Northrup also noted that New York’s natural gas drillers must contend with the relatively low market price for their product. The research firm Wood Mackenzie calculated that the average Marcellus gas well breaks even when the market price of gas hits $4.50/MMcf. It is well below that today – ironically because shale gas drilling nationwide drove it down. The Energy Information Agency predicts it will not hit the $4.50 threshold before the year 2020, under most scenarios.

In any case, New York drillers might need an even higher market price to break even because the state’s well production average would likely be dragged down by expensive dry holes. But rather than focusing on such limiting factors as geology and market forces, pro-drilling groups like the gas association, the Business Council and landowner coalitions have clung to Engelder’s view of the Marcellus shale’s potential and extrapolated their own jobs and wealth creation numbers. Their boosterism has been tinged with public bitterness that Cuomo’s rule-making process for fracking has stalled out, hamstringing state economic development.

In June 2011, the gas association touted a study from the Manhattan Institute that claimed that ending New York’s drilling moratorium “would spur over $11.4 billion in economic output” and create 15,000-18,000 jobs in the Southern Tier and western New York. Authors of that study later emerged as central figures in fracking-related academic scandals at Penn State and the University of Buffalo, but IOGANY still features their work on its website without reference to the controversies.

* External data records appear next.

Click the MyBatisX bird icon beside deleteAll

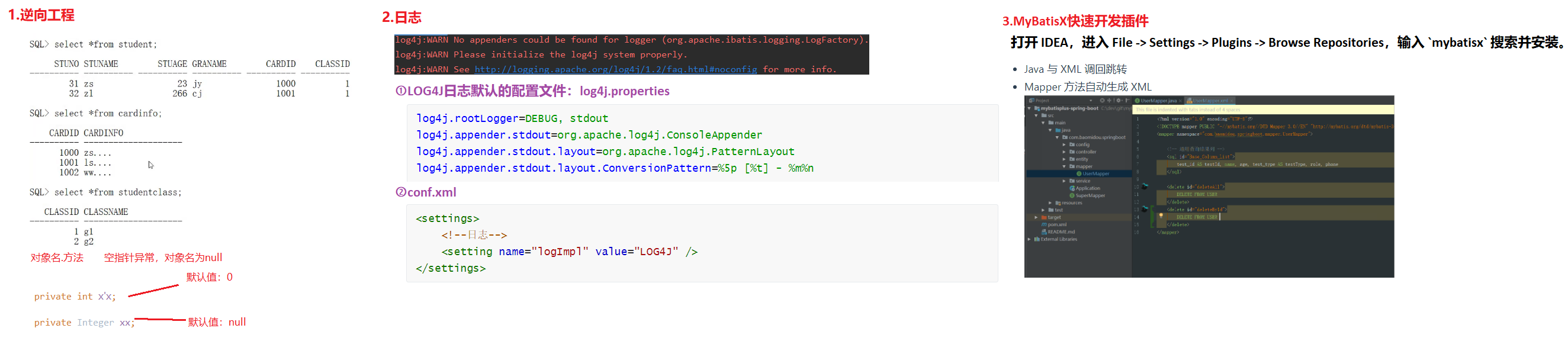[1145, 186]
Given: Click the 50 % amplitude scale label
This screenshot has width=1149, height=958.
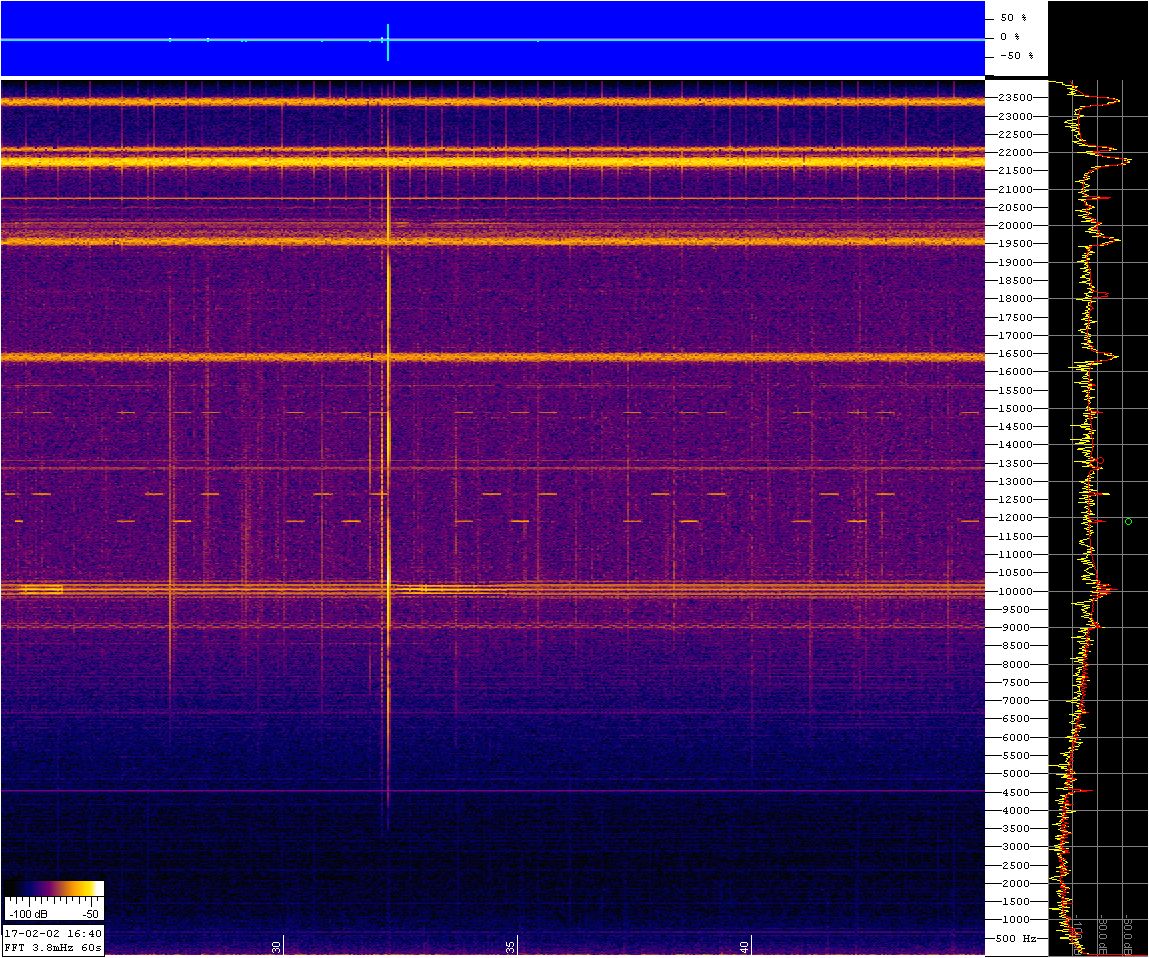Looking at the screenshot, I should pyautogui.click(x=1013, y=18).
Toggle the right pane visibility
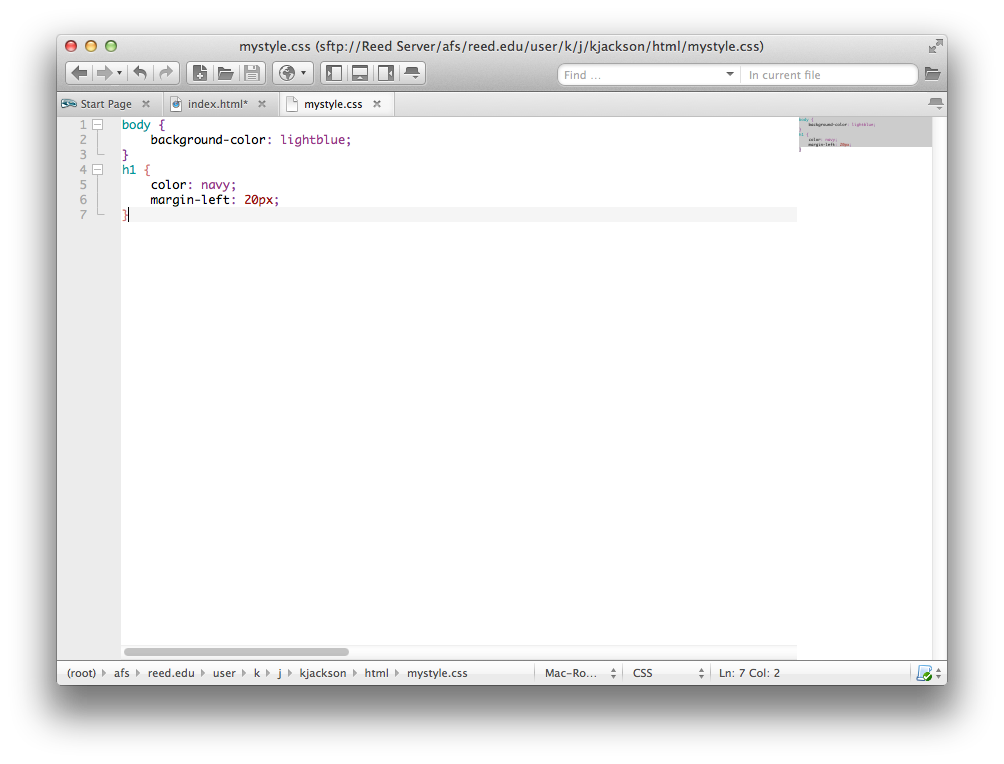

Weeks after release of the Manhattan Institute study, a group tied to the Business Council used industry assumptions to extrapolate even more enthusiastically the number of jobs. It projected that every gas well drilled in New York could create, directly or indirectly, 125 jobs.

For some, the Engelder spell was broken in August 2011 when the U.S. Geological Survey issued its estimate of recoverable gas from the Marcellus, slicing Engelder’s figure by 83 percent. According to the DEC, the USGS had based its figure on geology without factoring in industry-reported well production and decline data that may have contributed to Engelder’s number.

But when New York officials released proposed new drilling rules only days after the USGS bombshell, several of their charts reflected Engelder optimism rather than USGS caution.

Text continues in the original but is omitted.